■ **WHAT TO DO**
Lines below that include "computer" are the answer; copy each one.

——

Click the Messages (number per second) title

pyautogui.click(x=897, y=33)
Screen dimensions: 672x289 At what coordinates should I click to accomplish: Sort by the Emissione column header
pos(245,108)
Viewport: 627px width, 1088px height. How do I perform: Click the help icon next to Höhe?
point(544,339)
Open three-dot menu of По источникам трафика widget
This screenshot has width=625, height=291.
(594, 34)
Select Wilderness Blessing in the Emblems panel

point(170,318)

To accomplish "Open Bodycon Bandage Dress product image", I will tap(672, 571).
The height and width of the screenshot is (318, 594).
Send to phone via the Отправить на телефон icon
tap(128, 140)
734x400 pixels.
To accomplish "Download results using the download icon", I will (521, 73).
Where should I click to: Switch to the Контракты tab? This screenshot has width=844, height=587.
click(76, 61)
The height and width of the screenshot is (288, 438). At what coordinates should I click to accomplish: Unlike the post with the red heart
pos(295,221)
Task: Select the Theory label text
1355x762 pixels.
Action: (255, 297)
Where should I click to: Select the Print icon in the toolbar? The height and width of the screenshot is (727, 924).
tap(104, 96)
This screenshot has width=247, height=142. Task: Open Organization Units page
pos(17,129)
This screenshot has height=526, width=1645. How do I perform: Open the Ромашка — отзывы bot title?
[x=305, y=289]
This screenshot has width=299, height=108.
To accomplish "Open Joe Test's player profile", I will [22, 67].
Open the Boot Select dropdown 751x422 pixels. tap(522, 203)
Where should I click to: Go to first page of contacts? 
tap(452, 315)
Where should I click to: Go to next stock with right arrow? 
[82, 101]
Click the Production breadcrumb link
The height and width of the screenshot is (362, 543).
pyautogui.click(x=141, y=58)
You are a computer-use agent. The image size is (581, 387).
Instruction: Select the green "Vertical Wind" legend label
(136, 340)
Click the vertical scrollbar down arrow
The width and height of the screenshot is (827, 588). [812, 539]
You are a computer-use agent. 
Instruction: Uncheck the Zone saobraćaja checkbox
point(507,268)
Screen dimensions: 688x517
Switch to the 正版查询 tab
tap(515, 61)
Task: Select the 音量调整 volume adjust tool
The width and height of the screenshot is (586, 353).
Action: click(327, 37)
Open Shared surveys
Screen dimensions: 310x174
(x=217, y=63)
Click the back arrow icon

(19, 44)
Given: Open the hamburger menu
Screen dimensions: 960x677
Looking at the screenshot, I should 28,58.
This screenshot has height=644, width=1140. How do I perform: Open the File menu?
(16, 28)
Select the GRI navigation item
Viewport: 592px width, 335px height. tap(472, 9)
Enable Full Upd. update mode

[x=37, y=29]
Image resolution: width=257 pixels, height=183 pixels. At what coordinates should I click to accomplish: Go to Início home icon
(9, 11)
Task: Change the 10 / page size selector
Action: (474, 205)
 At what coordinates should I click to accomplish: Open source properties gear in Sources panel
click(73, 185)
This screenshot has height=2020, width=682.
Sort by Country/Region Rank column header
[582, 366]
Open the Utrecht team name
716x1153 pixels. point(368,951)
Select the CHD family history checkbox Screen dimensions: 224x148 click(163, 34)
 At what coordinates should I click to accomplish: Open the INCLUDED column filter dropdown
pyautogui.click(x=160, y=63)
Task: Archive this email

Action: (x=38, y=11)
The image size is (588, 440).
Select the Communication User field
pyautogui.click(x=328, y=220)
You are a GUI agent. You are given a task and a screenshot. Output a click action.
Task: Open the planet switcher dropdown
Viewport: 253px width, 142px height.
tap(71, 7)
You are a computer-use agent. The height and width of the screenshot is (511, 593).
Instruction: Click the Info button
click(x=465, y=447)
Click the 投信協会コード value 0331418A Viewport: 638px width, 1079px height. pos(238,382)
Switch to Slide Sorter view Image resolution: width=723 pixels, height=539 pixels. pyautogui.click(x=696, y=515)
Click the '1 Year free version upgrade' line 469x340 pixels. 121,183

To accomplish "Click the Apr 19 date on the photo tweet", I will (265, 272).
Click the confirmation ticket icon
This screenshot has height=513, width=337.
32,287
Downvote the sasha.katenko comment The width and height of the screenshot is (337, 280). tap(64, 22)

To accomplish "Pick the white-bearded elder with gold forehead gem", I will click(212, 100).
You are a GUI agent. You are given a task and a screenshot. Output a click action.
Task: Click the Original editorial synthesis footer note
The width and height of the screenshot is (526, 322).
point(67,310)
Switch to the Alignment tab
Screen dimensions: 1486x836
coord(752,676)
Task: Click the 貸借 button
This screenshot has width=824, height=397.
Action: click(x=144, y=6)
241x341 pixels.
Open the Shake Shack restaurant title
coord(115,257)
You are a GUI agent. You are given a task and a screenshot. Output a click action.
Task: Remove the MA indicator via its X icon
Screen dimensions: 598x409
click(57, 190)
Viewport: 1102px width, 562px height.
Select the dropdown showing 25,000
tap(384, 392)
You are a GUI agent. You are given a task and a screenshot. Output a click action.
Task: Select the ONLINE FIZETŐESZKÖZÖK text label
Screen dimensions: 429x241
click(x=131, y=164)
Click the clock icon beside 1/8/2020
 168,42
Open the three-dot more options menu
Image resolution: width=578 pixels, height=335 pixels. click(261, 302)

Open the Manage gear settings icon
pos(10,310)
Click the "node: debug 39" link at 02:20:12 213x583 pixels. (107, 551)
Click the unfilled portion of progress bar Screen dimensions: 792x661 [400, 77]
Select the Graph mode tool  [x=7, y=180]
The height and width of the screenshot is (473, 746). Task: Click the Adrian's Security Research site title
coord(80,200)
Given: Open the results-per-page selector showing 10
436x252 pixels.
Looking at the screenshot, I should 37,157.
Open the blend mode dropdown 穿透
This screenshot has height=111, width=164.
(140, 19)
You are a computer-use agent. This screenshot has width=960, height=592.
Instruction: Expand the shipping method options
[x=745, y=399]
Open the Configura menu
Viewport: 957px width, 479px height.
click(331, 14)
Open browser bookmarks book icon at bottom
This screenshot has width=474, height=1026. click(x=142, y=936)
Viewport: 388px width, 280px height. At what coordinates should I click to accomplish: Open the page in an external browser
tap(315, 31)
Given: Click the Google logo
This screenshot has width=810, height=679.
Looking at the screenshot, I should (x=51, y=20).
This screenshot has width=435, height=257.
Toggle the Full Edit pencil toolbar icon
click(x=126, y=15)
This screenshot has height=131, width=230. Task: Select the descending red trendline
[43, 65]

——

■ **FINISHED EXERCISE**
You are a computer-use agent. The image size is (581, 387).
You are a computer-use agent. 
You are a computer-use agent. The height and width of the screenshot is (511, 593).
You are a computer-use agent. This screenshot has width=960, height=592.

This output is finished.